1. why is udacity a .com and coursera a .org? In both cases it looks like the company registered the “other” domain at the same time, so it’s not a question of availability of domains.

A forgotten psuedorandom permutation on 26 letters

I’m reasonably sure that long ago and totally by accident, I discovered a permutation of the alphabet a, b, …, z that somehow naturally arose from the order of letters on the QWERTY keyboard and had order 630. One such permutation would be (abcdefg)(hijklmnop)(qrstuvwxyz), which has cycles of order 7, 9, and 10 and therefore has order the least common multiple of 7, 9, and 10, which is 630. But of course this doesn’t naturally arise from the keyboard. 630 is interesting here because it’s the largest order of a permutation of 26 elements fairly large for the order of a permutation of 26 elements; the maximum is twice this, 1260, as pointed out by several commenters.

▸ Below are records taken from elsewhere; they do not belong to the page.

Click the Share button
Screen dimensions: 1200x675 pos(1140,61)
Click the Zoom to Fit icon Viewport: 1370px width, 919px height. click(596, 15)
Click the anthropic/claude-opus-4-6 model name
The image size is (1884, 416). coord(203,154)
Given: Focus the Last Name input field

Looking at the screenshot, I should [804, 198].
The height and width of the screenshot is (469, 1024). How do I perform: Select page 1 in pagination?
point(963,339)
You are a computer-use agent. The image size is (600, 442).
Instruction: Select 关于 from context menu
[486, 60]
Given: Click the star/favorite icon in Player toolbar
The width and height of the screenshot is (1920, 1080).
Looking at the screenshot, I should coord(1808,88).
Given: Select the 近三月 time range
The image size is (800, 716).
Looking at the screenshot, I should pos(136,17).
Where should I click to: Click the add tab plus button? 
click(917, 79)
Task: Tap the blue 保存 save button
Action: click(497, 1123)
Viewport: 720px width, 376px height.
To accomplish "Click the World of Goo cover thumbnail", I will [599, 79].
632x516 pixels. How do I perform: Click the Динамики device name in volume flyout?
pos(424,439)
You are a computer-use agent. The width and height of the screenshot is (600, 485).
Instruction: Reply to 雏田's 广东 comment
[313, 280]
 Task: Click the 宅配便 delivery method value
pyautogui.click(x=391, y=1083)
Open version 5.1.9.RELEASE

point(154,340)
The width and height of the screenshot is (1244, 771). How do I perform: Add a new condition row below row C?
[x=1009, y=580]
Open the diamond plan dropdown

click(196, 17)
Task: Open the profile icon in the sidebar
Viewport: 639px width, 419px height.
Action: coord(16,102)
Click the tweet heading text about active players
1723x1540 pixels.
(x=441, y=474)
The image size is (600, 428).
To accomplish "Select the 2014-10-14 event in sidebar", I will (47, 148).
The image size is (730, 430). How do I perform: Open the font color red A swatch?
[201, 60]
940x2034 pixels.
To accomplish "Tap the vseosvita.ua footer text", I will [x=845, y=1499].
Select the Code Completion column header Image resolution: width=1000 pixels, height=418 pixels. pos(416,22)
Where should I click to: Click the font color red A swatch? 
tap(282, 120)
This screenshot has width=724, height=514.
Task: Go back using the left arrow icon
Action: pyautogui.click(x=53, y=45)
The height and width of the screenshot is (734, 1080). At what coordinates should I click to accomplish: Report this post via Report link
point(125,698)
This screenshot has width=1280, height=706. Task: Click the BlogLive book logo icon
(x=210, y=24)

I had thought that this permutation was the one that, in the two-line notation, is written


abcdefghijklmnopqrstuvwxyz
qwertyuiopasdfghjklzxcvbnm

which takes a to q, b to w, and so on. But I checked during an idle moment earlier today; rewriting this in the cycle notation gives

(aqjphioguxbwvcetzmdrk)(fyn)(ls)

which has cycles of length 21, 3, and 2 and therefore has order lcm(21, 3, 2) = 42. So what was I thinking of?

Answer, added Wednesday, May 2: instead of going horizontally, go vertically: the second line is qazwsxedcrfvtgbyhnujmikolp, which gives the 7-9-10 cycle type.

Probability of lots of twins

Dave Radcliffe asked on Twitter: “A class of 380 students has 16 sets of twins. How likely is this to happen purely by chance?” and he links to this article. The school in question is the Staples High School in Westport, Connecticut.

Let’s assume for the sake of argument that if there are two twins, they will be in the same grade at the same school. Then we may as well treat each pair of twins as a single person for the purpose of school-enrollment purposes, and so we’re asking: out of 364 entities which are either singletons or pairs of twins, what’s the probability of at least 16 twins?

This refers to the class of 2014 at this school, so let’s figure they were born in 1996. This data brief from the CDC gives the rate of twin births in 1996 at about 27 per 1000. But that’s counted per-child. If you count per-pregnancy you should get just over half that; let’s call it 14 per 1000. The probability that a binomial(364, 0.014) random variable is at least 16 is about one in 14,000.

(The data brief, however, points out one interesting fact – Connecticut has the highest rate of twinning. Different states have quite different rates of twinning, which appear to be explained at least partially by different distributions of age and race of mothers giving birth.)